Q. How long were you in a mentorship role before you moved into the senior pastor role at Covenant Life?

JH: I came out to Covenant Life in 1997. I became the senior pastor in 2004. So, there were seven or eight years there. I started doing the conference we called “Next.” That was a way for me to lead, but still have C.J. there, giving me feedback on my leading. He started to have me preach. He started to have me read books and we would talk about that. He would meet with me frequently.

A lot of the biggest lessons, and I share this in my new book, is seeing him live the theology made me want the theology. It is just words on paper until you see somebody in the good of a real knowledge of God, a real grasp of the Gospel.

The mentoring continues.
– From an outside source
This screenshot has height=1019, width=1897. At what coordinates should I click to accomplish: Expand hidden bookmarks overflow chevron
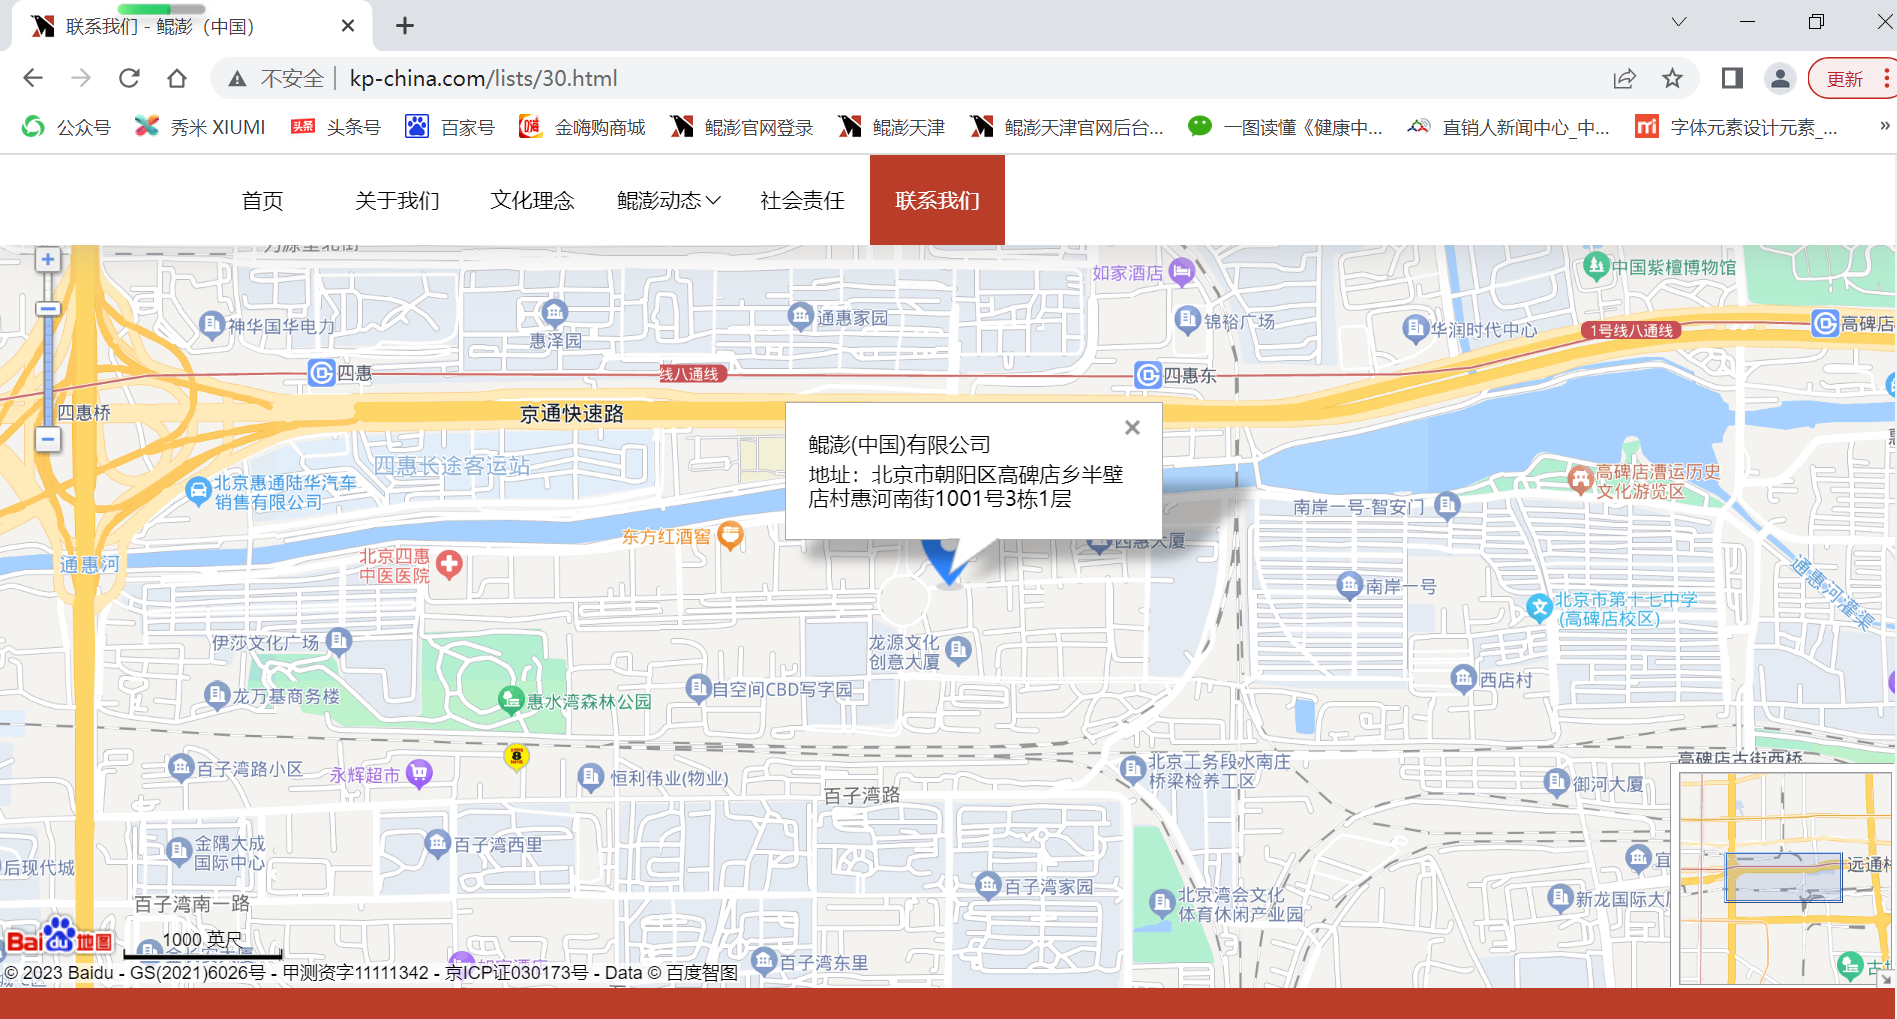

He still gives me feedback on how I lead and tells where he thinks I am getting wrong and right and I benefit from that relationship.

Q. What was difficult about moving into the senior pastor role? What do you enjoy about it?
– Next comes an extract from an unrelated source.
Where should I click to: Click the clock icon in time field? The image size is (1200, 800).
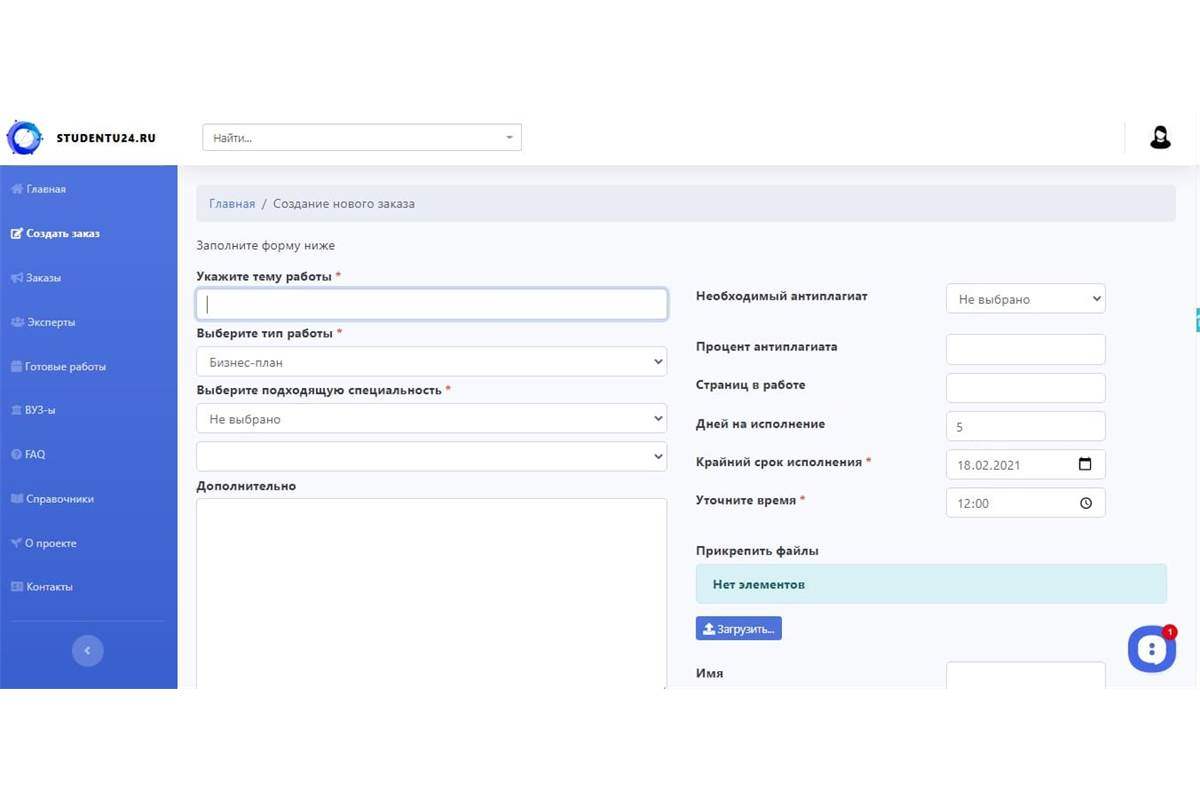tap(1086, 503)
JH: It’s a role of service and I am not going to have it forever. Lord willing, I will be able to pass it on faithfully to someone else. I was executive pastor before that, which I think is the ideal job because you can lead and do all these things, but you are not ultimately responsible. The senior pastor is ultimately responsible, even for other people’s decisions: you are the one is called to take responsibility. There is definitely a weight of needing to faithfully preach, but then also carry a lot of leadership responsibilities.
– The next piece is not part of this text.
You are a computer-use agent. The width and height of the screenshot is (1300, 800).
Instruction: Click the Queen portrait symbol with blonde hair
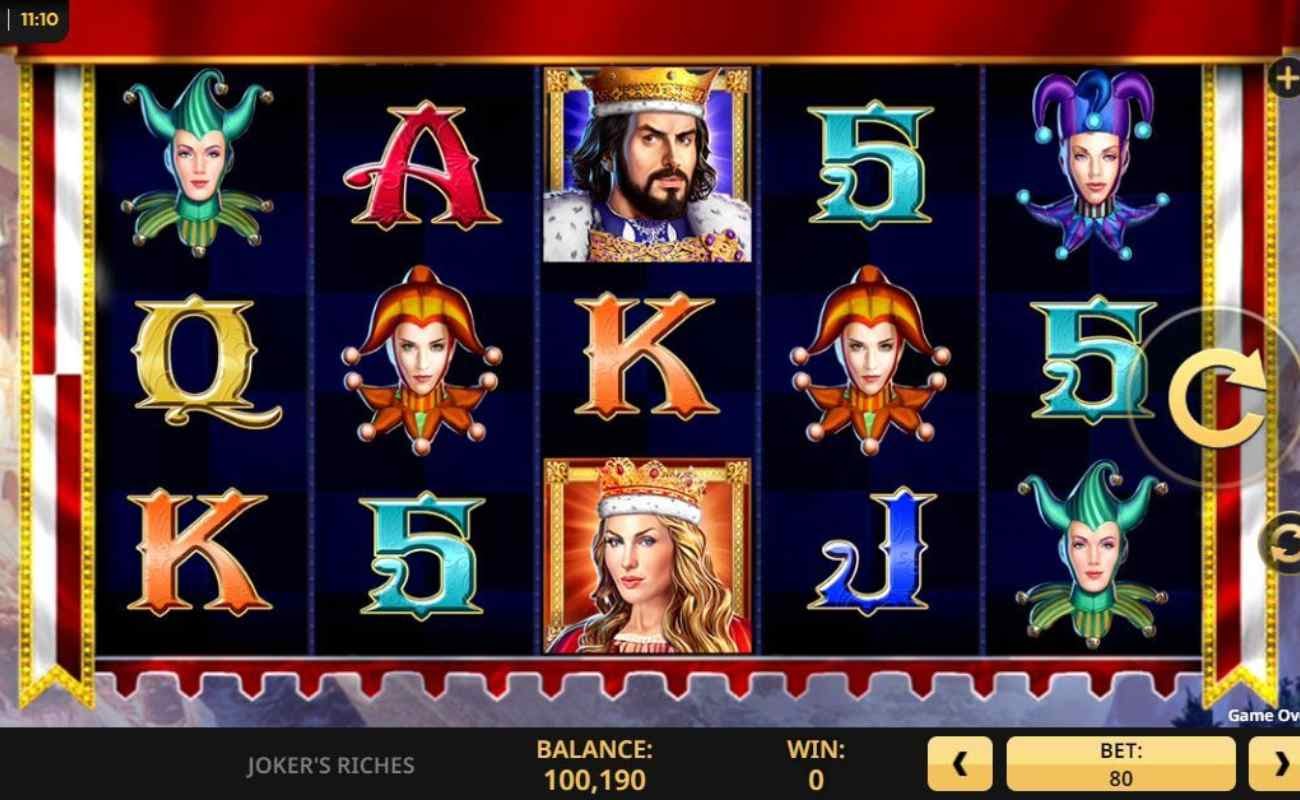coord(646,556)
So it has required, especially in a church our size, me just growing and learning how to benefit from the strengths of other people, recognizing where I am weak, where I need other guys. And recognizing that it takes a lot of work to keep people together focused on what is most important. And that is not a one-time deal. You have to day in, day out, week after week, year after year keep preaching the Word of God, keep proclaiming the Gospel and it is just a long race.

But I am so honored to be able to serve in this way. I still just wake up and think, “I can’t believe I am serving in this way.” It is an amazing thing. I get to do that with a team of men who I so respect, they are my dear friends.

The first Sunday I preached as senior pastor I preached from the book of Joshua, the passage that talks about God bringing the people into the promised land. In the text Joshua says, we are living in homes that we didn’t build and we are benefitting from the harvest that we didn’t plant. I preached from that because that is how I felt.

I have benefitted from what C.J., and not just C.J., but other pastors, and not just the pastors, but also the members of the church, have built with their lives, with their faithfulness. Living out the Gospel, raising their families, sharing the Gospel in the community, giving financially. All of these different things. I feel like I am living in houses that I have not built and it is a very humbling thing.

But it makes me very aware of the fact that the church and, even more essentially, the Gospel is a stewardship, it is something that is entrusted to us. My experience has really laid that weight on my shoulders more. I really have felt the sense of something being handed to me and the sense of “I need to be faithful to guard what has been entrusted to me and deliver that to the next generation.”

It is not about “hey, I need to come and innovate” and “hey, what mark can I make on this” and that sort of thing. Of course there is a place for innovation, but in the confines of saying, “this Gospel is unchanging, and this is truth that I need to preserve and pass on to other men.”